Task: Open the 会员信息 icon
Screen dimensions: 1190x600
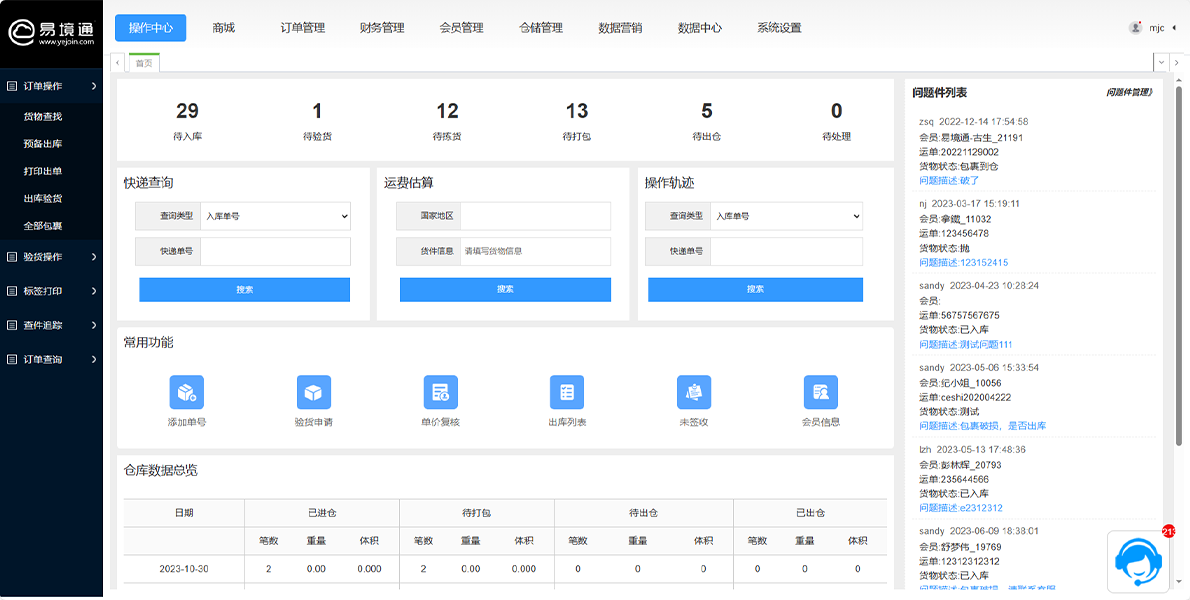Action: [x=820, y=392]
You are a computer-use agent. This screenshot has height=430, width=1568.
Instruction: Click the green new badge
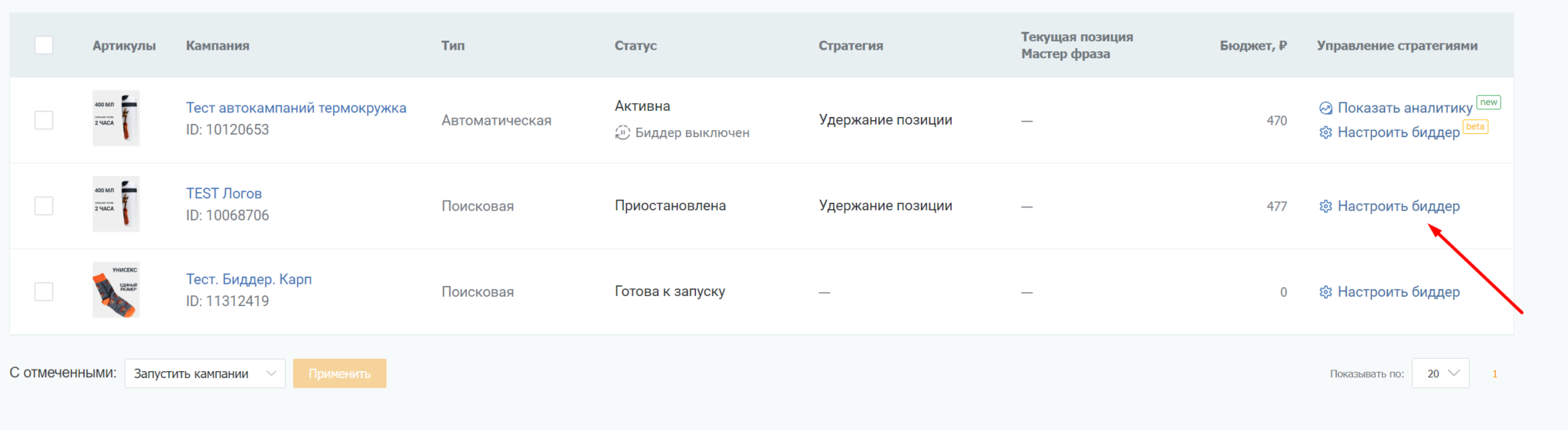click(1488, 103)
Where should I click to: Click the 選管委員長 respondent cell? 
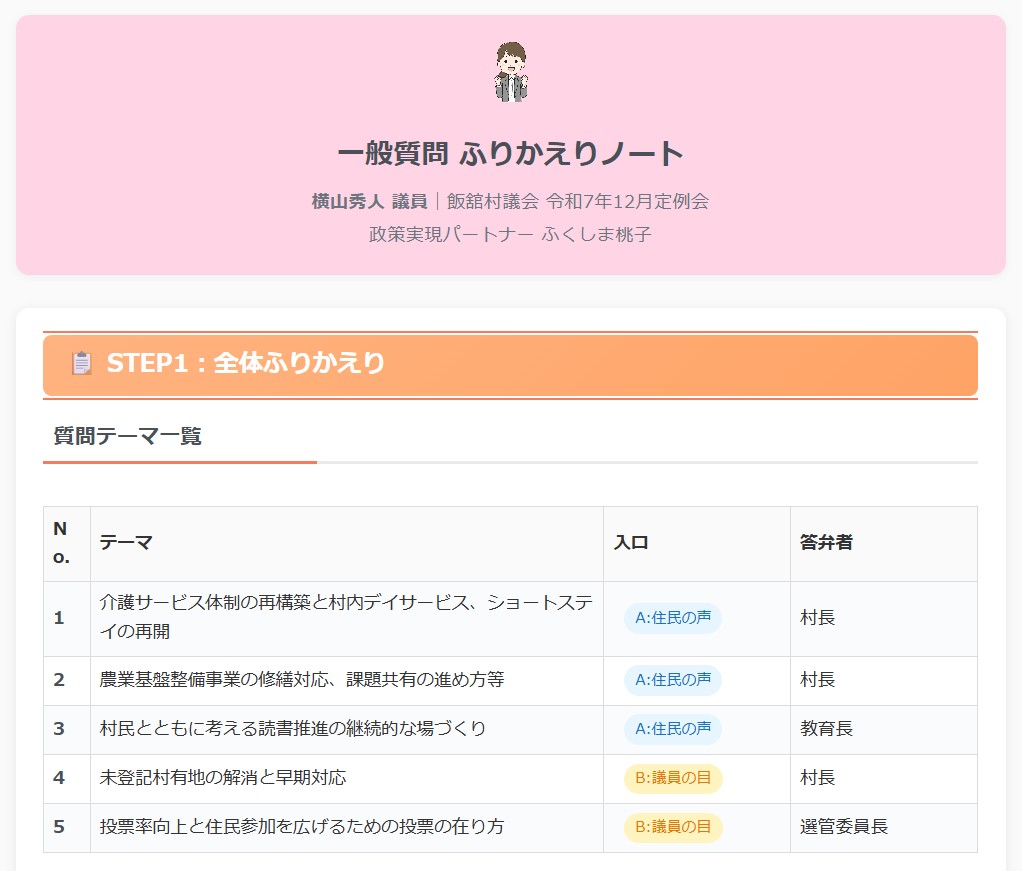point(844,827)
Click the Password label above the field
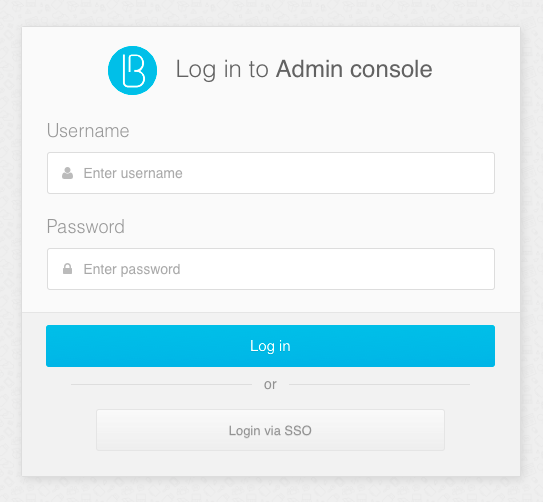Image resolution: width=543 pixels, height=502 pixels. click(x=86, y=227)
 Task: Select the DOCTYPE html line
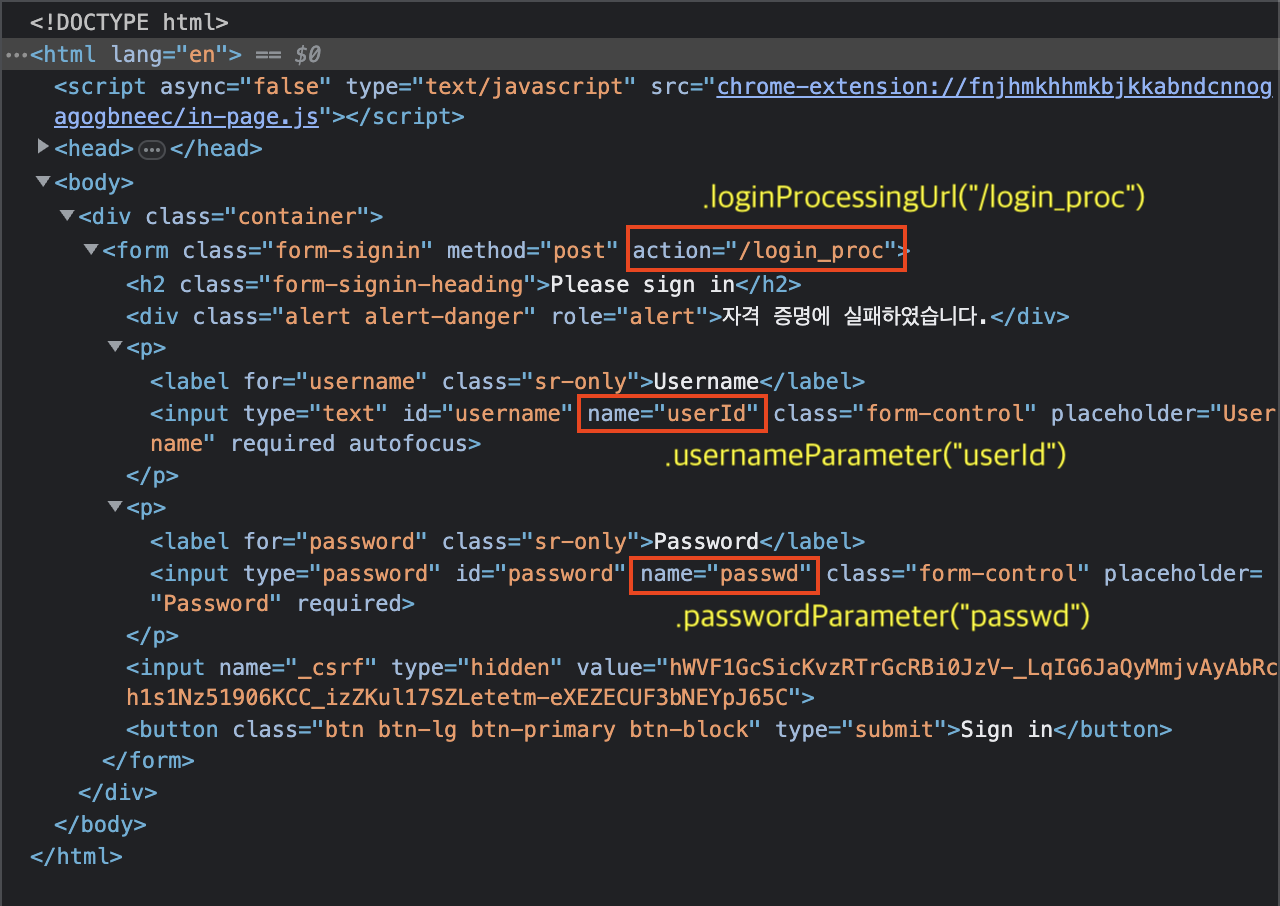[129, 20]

> **PROBLEM TO SOLVE**
Write the data out again exactly, but without its images.

> **EXERCISE RESULT**
Task: Open the 会员信息 icon
Screen dimensions: 1190x600
Action: [x=820, y=392]
You are a computer-use agent. This screenshot has height=430, width=1568.
Instruction: Click the green new badge
click(1488, 103)
Where should I click to: Click the 選管委員長 respondent cell? 
point(844,827)
Click the Password label above the field
Image resolution: width=543 pixels, height=502 pixels. click(x=86, y=227)
 Task: Select the DOCTYPE html line
[129, 20]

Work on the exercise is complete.